While Clark worked the angle from inside the DOJ, trying to get the agency to swing its weight behind the Big Lie, including endorsing the fake elector claims, Eastman was urging states to put together the fake slates. The Georgia indictment shows Eastman hammering Georgia elected officials and GOP stalwarts with messages about how vital it was that the fake electors meet and vote.
This is egregious behavior and in no way within the scope of the duties of providing legal advice. Nor were Clark and Eastman simply exercising their rights to free speech, an idea being tossed around over in Trumpworld as a sort of comprehensive winning defense.
It seems outlandish that two relatively run-of-the-mill attorneys would throw away their futures to follow Trump down, but these guys spent the last 25+ years immersed in a conservative legal movement that gobbled up obscene amounts of dark money to successfully capture the judiciary. They watched as their wildest conservative dreams came true under Trump. They gloated as the GOP suffered no meaningful blowback for failing to hold a hearing for Merrick Garland, former president Barack Obama’s 2016 nominee to replace Justice Antonin Scalia. They learned that if you have enough money and might, the rules don’t apply to you.
There’s no justifying this behavior
Clark and Eastman provided the blandly polite legal justification for violent insurrection. They laid the groundwork with memos explaining how to assemble fake electors and backroom deals to try to weaponize the DOJ into joining Trump’s fight. These are bloodless, boring acts in and of themselves, but they give legal cover, however thin, to those who would engage in violence. In the end, everyone involved — Trump, Clark and Eastman, those who stormed the capital on January 6 — operates from a similar mindset: if you wrap yourself in faux concern for the country's future, you can ignore the electorate's will.
Now, as Trumpland attorneys face indictments, conservatives want to create a closed cycle where no one is responsible for anything. The attorneys advising Trump on overturning an election shouldn’t be responsible because they were just doing their job and exercising their First Amendment rights. However, Trump shouldn’t be responsible either, the thinking goes, because he was just following the advice of his attorneys.
Had their efforts to overturn the election succeeded, people like Clark and Eastman would have happily reaped the rewards. But since it failed, they now want to claim they were simply spitballing some legal ideas, ones that ultimately didn’t even succeed in keeping Trump in office.
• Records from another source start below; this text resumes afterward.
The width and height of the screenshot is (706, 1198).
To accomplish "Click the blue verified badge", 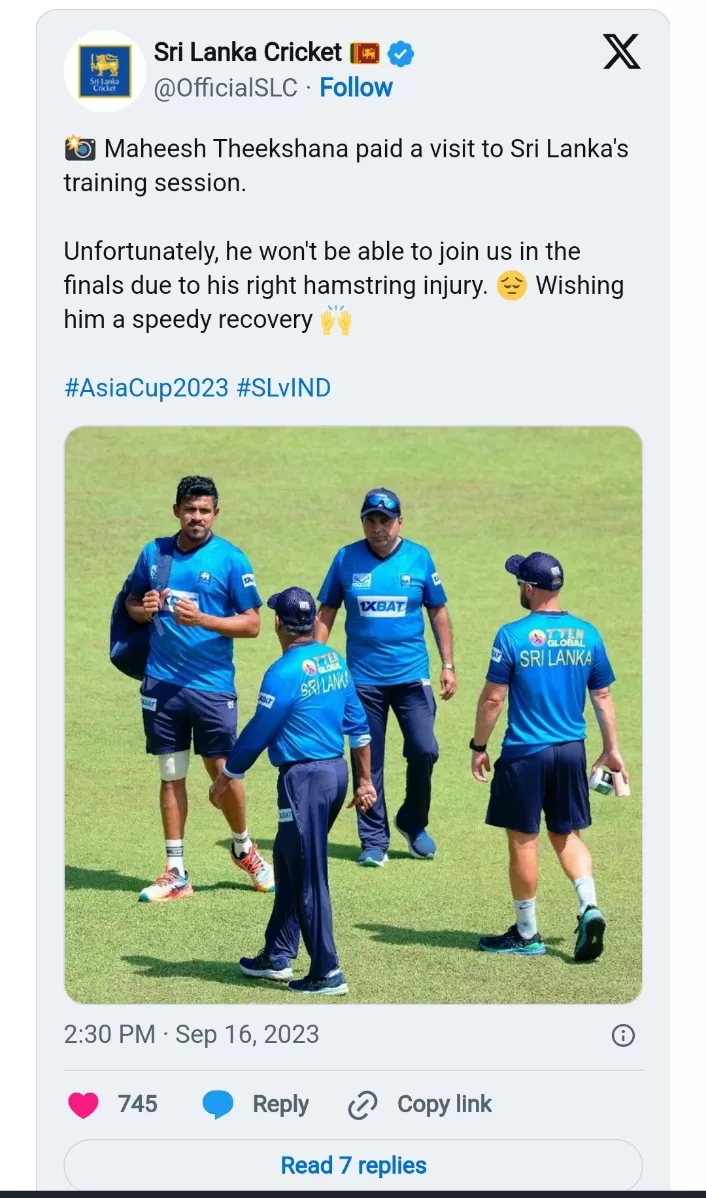I will pyautogui.click(x=401, y=53).
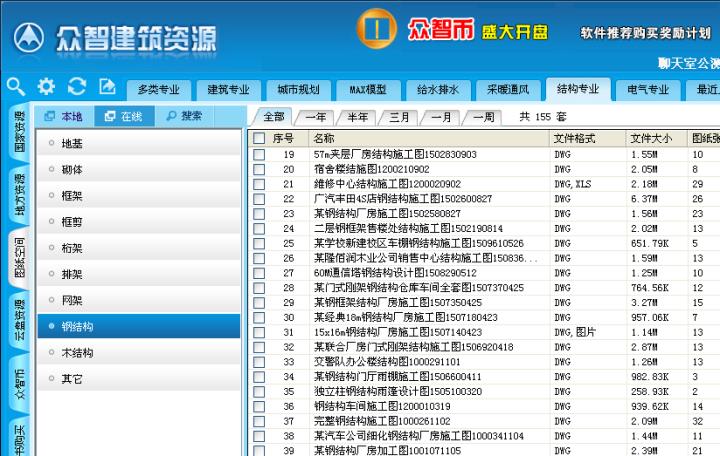Check the box for row 19
Screen dimensions: 720x456
point(259,155)
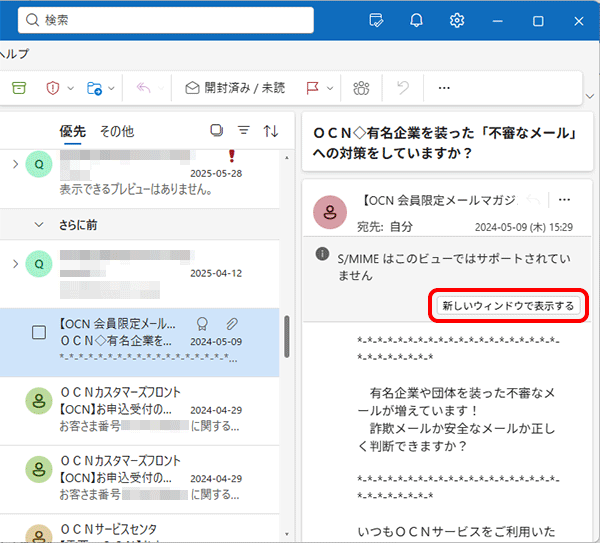Screen dimensions: 600x543
Task: Collapse the さらに前 group
Action: (39, 224)
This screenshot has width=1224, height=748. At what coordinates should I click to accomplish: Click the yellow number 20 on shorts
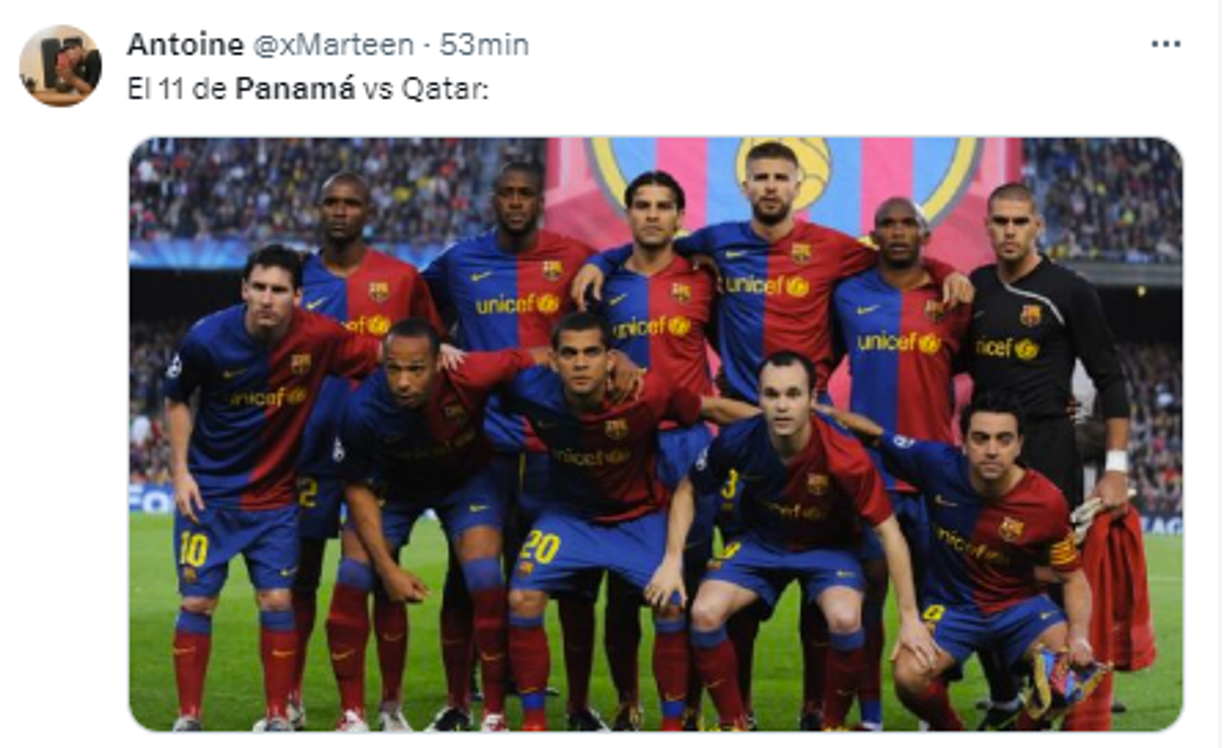(x=540, y=547)
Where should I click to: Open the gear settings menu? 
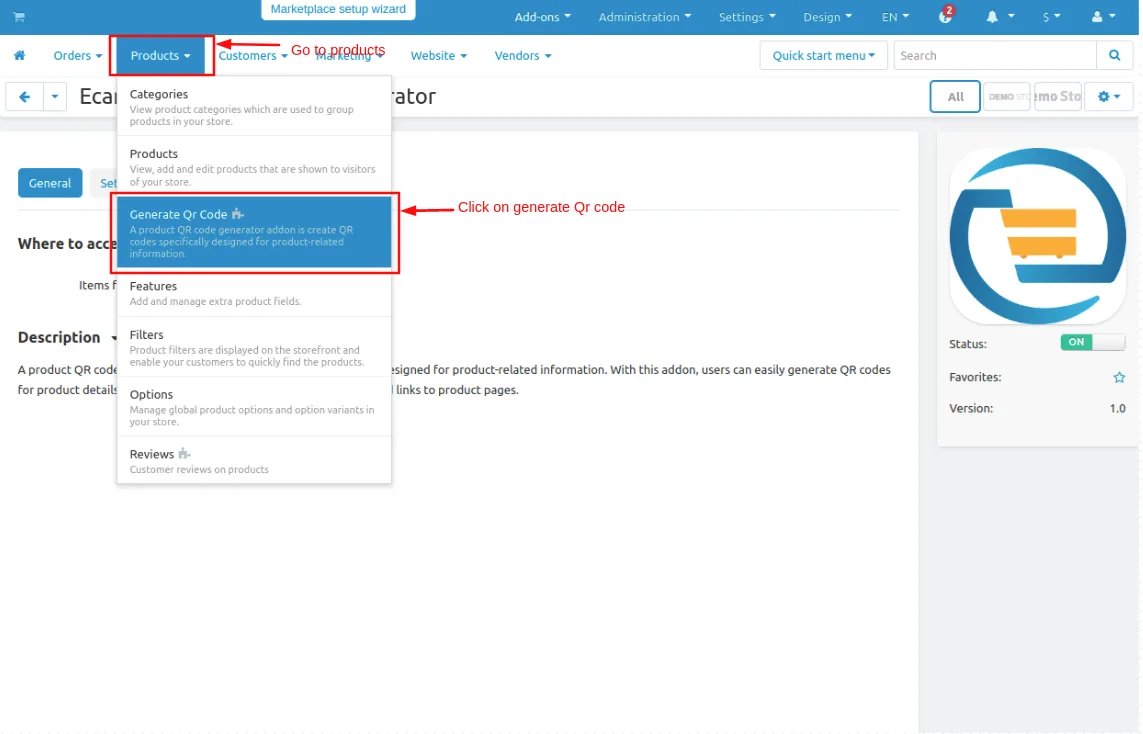(x=1109, y=96)
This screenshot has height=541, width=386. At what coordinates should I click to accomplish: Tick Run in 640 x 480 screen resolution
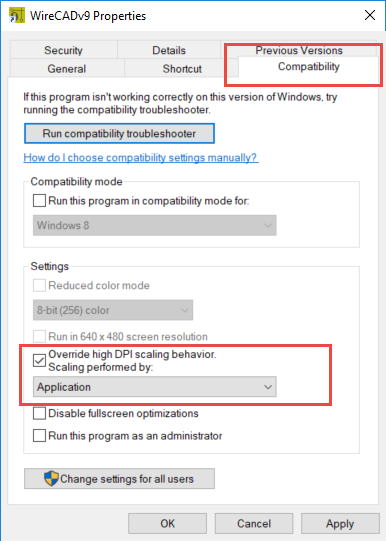tap(39, 336)
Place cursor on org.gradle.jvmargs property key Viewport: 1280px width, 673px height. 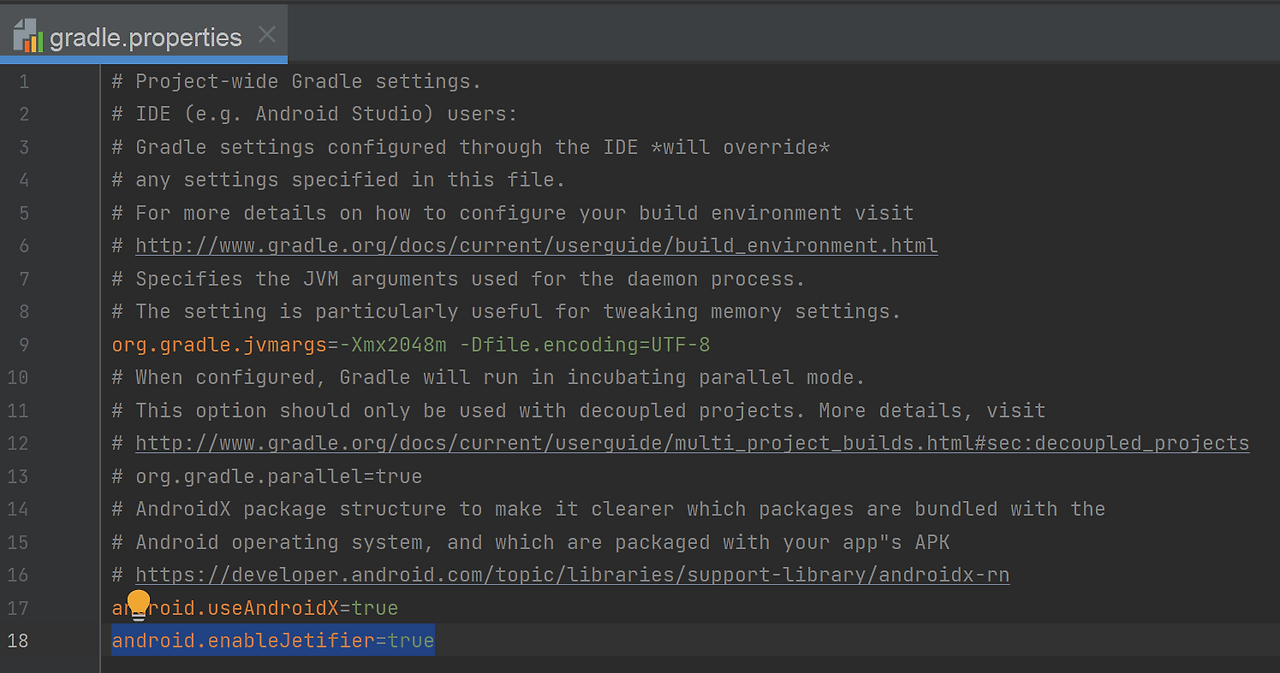(x=219, y=345)
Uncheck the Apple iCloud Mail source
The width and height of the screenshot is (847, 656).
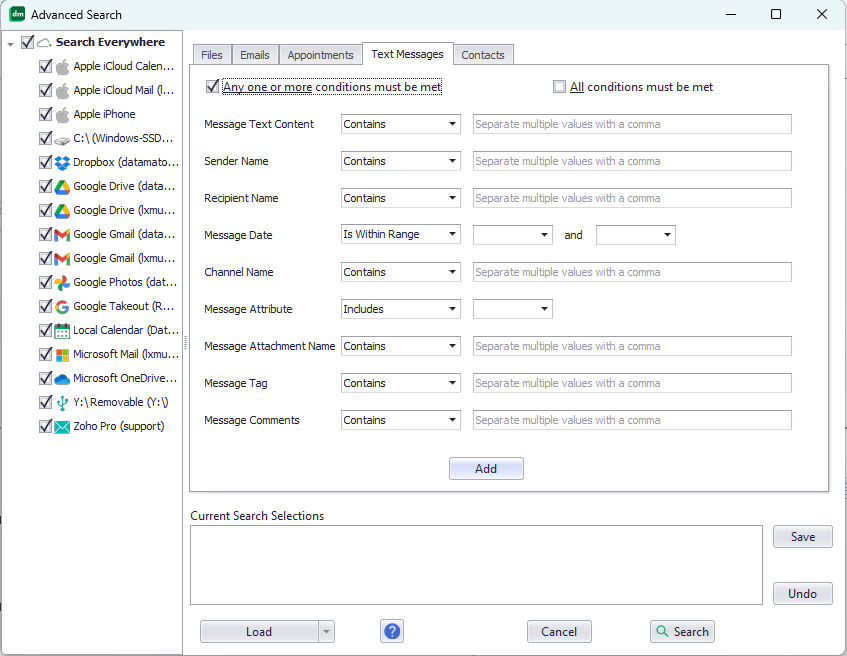point(44,90)
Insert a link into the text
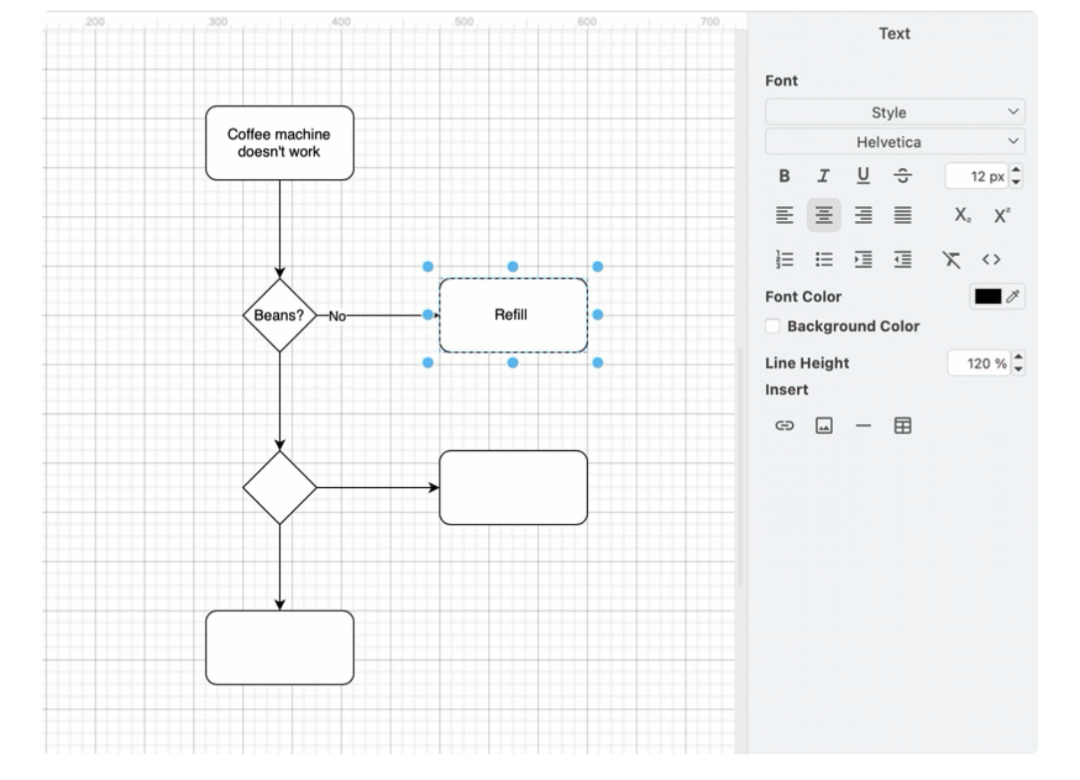This screenshot has height=780, width=1080. click(785, 426)
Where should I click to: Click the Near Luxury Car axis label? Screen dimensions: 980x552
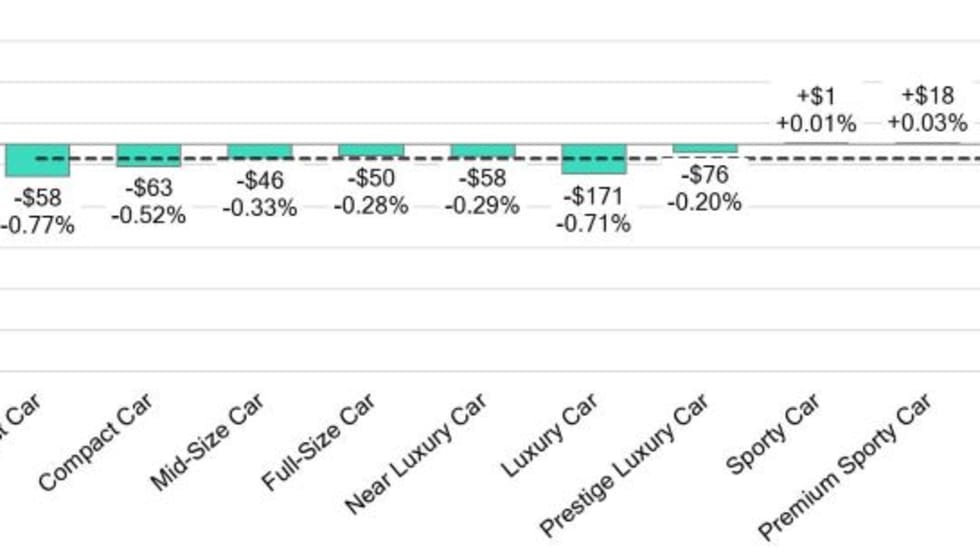417,452

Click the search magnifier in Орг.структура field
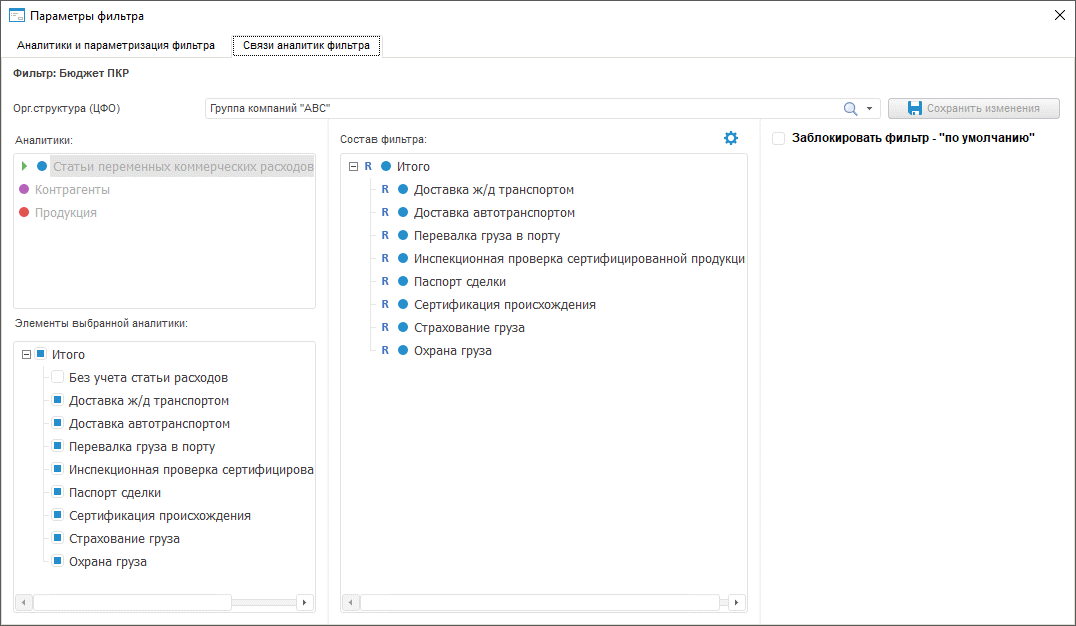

But there’s no First Amendment right to try to bring the might of the federal government to bear on a state to join in your attempts to overturn an election, whether you’re a lawyer or not.
Clark and Eastman were not engaged in providing disinterested legal advice. Instead, they were drawing on their genteel background to prop up the lies that became a bloody, violent coup attempt, and they should receive no protection for that.